Parece que tem um Brasil cego à laicidade do Estado e conivente com os desmandos dessa modalidade temida de políticos: os que ignoram declaradamente a lei dos homens.
Cristãos à parte, ninguém serve a dois deuses. O Estado e a Igreja são poderes colaterais, não se cortam, pois tem cada qual seu manual. A Constituição Federal não é bibliolátrica.
A Igreja é eclesiástica e o Estado é laico, que significa não pertencente a nenhuma ordem religiosa, que significa hostil ao controle intelectual e moral da Igreja sobre instituições públicas. E parlamentares religiosos, em profissão truculenta de má-fé, espezinham nossa Carta Maior a fim de que ela se dobre à autoridade do pastor. A título de curiosidade, Magno Malta o é. Ele se recusa a permanecer parlamentar se sua crença evangélica (a quem o Estado laico nada deve) for contrariada.
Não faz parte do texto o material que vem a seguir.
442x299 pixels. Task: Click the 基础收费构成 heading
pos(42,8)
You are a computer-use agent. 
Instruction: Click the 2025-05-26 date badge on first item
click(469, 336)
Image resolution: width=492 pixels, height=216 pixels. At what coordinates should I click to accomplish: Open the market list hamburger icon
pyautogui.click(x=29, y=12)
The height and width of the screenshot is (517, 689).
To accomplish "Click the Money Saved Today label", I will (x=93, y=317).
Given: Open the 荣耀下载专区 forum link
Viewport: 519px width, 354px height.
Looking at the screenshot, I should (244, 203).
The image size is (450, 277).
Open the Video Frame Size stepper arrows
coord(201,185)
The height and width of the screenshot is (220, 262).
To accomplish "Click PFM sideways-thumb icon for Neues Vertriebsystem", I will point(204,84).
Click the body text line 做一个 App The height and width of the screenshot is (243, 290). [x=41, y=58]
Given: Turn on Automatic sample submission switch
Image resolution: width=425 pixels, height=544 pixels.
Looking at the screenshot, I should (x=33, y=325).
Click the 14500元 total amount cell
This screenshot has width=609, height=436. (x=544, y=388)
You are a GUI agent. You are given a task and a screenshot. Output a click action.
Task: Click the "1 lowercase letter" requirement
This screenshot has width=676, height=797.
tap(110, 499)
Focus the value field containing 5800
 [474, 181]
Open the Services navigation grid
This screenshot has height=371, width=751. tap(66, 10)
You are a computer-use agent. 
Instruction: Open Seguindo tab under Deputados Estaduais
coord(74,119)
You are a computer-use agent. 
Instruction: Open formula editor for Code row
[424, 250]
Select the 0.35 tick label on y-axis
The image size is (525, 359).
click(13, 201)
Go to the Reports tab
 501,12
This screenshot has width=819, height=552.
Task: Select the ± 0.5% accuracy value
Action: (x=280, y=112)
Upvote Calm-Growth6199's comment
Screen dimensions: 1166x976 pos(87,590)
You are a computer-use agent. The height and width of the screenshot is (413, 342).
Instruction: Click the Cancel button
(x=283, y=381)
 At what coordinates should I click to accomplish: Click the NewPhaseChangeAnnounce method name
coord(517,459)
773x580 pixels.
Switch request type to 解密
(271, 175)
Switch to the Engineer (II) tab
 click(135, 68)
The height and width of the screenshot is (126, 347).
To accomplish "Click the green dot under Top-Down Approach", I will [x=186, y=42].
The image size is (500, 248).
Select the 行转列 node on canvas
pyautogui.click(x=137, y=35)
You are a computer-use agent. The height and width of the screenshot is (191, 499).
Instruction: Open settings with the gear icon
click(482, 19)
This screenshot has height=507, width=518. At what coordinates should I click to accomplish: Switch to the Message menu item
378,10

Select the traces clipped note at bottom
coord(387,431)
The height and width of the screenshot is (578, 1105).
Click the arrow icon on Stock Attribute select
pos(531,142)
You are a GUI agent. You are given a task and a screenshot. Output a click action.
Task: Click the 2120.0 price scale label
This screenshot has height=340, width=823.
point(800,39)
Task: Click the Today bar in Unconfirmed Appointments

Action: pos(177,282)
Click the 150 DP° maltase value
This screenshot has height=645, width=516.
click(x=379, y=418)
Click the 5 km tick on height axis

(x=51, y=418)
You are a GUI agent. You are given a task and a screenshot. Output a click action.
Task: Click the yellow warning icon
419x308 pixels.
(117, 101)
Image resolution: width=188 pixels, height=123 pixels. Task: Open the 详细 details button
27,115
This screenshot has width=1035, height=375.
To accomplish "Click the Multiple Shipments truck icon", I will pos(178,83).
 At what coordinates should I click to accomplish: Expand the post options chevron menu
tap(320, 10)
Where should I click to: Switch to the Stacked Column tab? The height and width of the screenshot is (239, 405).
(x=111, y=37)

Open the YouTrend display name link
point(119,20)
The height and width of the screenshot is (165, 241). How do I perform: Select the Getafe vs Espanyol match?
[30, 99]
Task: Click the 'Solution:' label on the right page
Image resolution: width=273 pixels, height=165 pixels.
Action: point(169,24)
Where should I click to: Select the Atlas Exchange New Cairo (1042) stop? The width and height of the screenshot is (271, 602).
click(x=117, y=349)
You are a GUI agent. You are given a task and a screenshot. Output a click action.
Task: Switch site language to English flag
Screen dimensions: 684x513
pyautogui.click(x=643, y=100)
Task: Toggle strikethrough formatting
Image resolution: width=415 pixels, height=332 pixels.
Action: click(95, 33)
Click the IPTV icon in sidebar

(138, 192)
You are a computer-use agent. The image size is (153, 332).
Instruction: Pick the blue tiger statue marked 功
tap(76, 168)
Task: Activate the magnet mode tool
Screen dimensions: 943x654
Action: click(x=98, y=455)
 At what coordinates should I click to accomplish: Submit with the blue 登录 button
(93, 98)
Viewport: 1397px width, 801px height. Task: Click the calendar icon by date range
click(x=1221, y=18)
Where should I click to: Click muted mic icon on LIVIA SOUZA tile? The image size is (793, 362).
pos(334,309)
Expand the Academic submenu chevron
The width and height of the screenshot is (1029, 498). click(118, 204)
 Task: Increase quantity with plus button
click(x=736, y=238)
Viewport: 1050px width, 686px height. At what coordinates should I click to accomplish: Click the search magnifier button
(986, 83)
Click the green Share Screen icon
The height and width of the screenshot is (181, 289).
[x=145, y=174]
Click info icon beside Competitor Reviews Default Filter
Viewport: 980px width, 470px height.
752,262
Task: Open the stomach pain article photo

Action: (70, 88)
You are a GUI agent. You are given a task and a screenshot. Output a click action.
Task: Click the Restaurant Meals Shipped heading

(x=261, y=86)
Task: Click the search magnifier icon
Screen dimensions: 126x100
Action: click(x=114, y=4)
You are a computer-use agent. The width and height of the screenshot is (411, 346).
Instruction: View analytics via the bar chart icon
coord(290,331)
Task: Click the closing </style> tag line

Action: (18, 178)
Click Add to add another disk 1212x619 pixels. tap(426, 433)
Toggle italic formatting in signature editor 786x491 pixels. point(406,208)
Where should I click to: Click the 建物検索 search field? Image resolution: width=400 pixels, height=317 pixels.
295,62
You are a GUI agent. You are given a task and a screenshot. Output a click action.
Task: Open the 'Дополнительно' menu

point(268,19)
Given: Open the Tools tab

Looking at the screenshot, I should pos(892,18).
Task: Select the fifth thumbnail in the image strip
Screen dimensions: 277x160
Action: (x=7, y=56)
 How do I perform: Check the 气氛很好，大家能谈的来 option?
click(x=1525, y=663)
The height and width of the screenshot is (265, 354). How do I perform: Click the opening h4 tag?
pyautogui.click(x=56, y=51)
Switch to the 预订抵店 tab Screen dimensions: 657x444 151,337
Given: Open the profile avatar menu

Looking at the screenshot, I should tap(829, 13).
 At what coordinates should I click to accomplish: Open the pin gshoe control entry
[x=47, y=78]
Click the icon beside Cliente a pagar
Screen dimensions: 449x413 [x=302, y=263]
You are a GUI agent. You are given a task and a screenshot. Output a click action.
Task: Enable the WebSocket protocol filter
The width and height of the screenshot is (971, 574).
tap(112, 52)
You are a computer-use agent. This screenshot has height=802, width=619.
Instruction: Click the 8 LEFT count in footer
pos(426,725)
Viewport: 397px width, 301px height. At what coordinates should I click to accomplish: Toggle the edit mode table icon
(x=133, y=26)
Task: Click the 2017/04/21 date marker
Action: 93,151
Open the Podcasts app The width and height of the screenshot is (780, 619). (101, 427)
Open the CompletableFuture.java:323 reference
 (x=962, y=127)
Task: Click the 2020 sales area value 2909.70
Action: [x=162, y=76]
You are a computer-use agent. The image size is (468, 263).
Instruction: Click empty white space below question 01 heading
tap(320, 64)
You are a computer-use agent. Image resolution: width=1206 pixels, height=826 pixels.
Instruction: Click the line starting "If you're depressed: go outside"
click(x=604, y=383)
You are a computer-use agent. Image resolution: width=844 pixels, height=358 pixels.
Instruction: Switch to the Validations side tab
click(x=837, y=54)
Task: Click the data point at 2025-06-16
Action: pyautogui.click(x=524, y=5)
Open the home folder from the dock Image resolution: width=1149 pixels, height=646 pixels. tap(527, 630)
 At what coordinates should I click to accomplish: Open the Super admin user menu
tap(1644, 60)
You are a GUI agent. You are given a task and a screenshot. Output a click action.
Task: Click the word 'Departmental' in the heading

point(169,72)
         Um Congresso que dá ao parlamentar latifundiário o direito de desmatar, ao parlamentar pastor o direito de discriminar, não representa o povo, porque governa em causa própria.
         Na semana em que, com o voto do Brasil, o Conselho de Direitos Humanos da ONU aprovou pela primeira vez resolução que condena a homofobia, afirmando que todos nascemos “livres e iguais”, em votação majoritária que pede revisão de leis discriminatórias e de práticas violentas contra pessoas devido a orientação sexual ou identidade de gênero, focos de retrocesso incendeiam pontos isolados do mapa do País.
         No Acre, a Assembleia Legislativa pratica censura contra o filme “Eu Não Quero Voltar Sozinho” em razão da temática de relações homoafetivas. Em Goiás, o juiz Jeronymo Pedro Villas Boas (sem o Judiciário sequer ter sido provocado) anulou a primeira união gay do estado. Em Brasília, nomes da política ressoam sem grandes feitos, apenas por declarações e atos fascistas, em nome da discriminação contra a “subversiva” prática de amor consensual entre seres humanos, mais deletéria que a trapaça de santos dos paus ocos, rígidos e violentadores.
         O avanço do tempo na mudança de década no jovem século há de dar seu jeito, mas da maneira incidental é possível detectar a revolução prosaica do movimento. As pessoas associam-se no desejo íntimo de felicidade, de não ter culpa de gostar. O casal lésbico Lanna Holder e Rosania Rocha fundou em São Paulo a igreja evangélica Comunidade Cidade do Refúgio, prontificada a acolher “todos os machucados e feridos, todos os que foram escorraçados pela intolerância”. Só no primeiro dia de funcionamento, a novidade teve público de trezentas pessoas.
         Iguais, queremos às centenas de milhões um mundo no tamanho que comporte todo mundo, inclusive modelos familiares flexíveis, alternativos à verdade da qual Malta, Campos e outros lamentáveis tantos dizem ser portadores. Embora eu nem saiba se devo chamar isso de "verdade" ou "doença crônico-degenerativa".


         Nada além da obrigação

         Nem pertencendo à Frente Parlamentar Evangélica ou por ser heterossexual o deputado federal Sérgio Britto (PSC-BA) mostra-se empenhado a poupar o iníquo Jair Bolsonaro, processado na semana passada por acusações de quebra de decoro. Antes de tudo, porque Britto, em cumprimento à legalidade, disse que o posicionamento religioso de sua bancada não o influenciará no parecer. E depois, porque só mesmo uma ingenuidade bolsonariana para acreditar em rivalidade extensiva entre héteros e homossexuais.
“Vizinho gay desvaloriza imóvel”, disse Jair à Playboy, confirmando que a grande zebra do Congresso, ao contrário do que se esperava, não é Tiririca. O dito “palhaço” já apresentou projetos ligados à Educação, em esforço para reconstituir a trincada em sua imagem, produzida pela campanha de apelo humorístico no período eleitoral.
Bolsonaro tem mais é que criar motivos para que falem mal dele. Do contrário, de bem, não houve o que dizer nesses tantos anos de carreira política. E continua sem ter.